→ **Stated task**: Copy out the lines of the items from the line with "This screenshot has width=1349, height=896." up to and including the line with "Action: pyautogui.click(x=741, y=520)", keeping every character unchanged.

# Start of Extracted entries

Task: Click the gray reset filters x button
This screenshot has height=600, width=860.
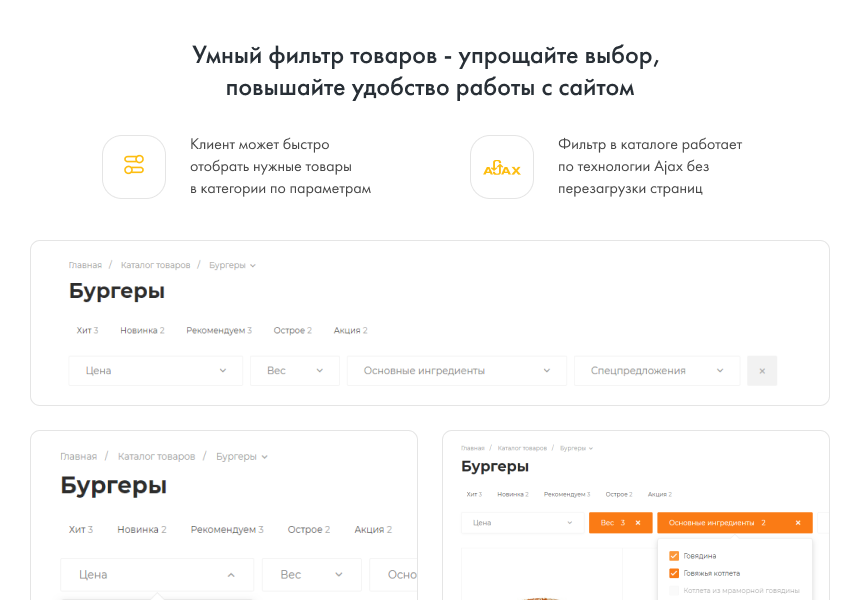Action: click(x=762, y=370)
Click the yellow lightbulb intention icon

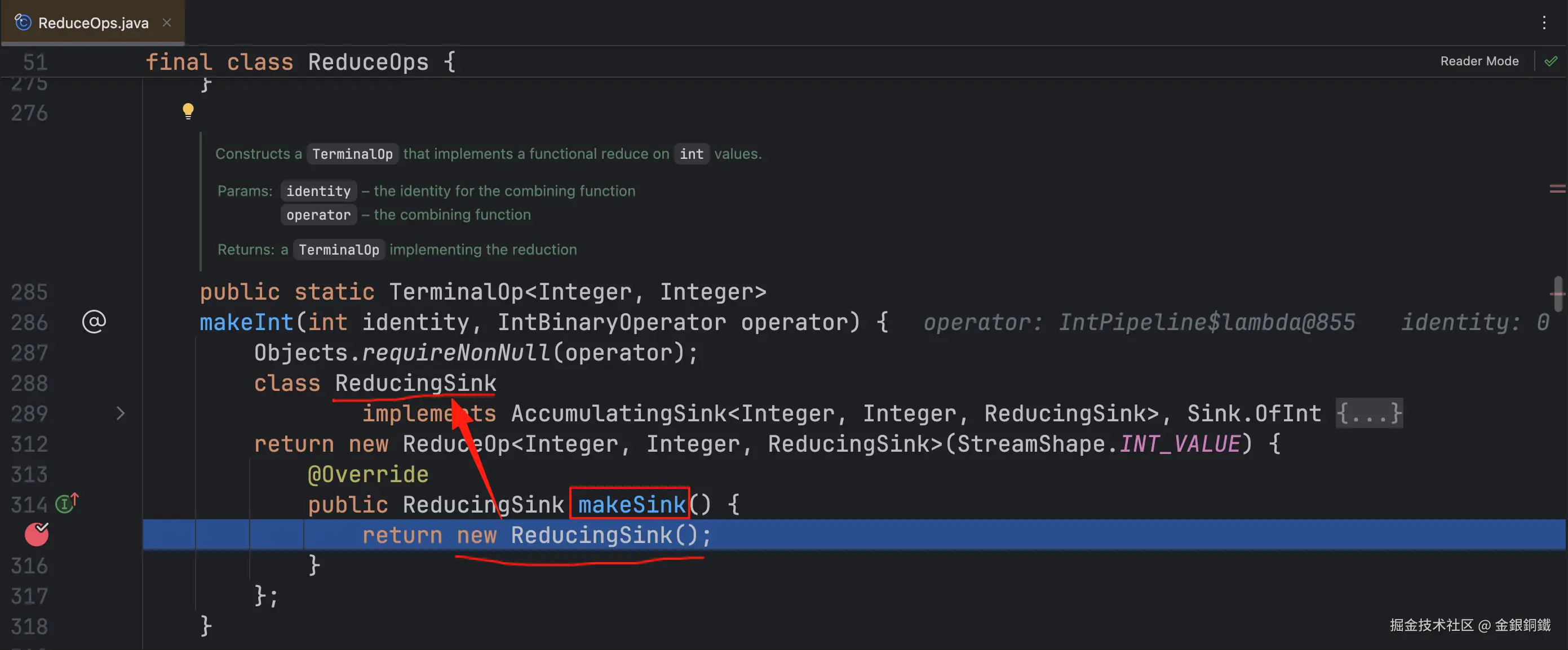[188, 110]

# End of Extracted entries
# Start of Extracted entries

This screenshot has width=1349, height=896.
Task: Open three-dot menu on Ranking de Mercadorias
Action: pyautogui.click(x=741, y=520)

# End of Extracted entries

→ **Result below**:
This screenshot has width=1349, height=896.
Task: Open three-dot menu on Ranking de Mercadorias
Action: pyautogui.click(x=741, y=520)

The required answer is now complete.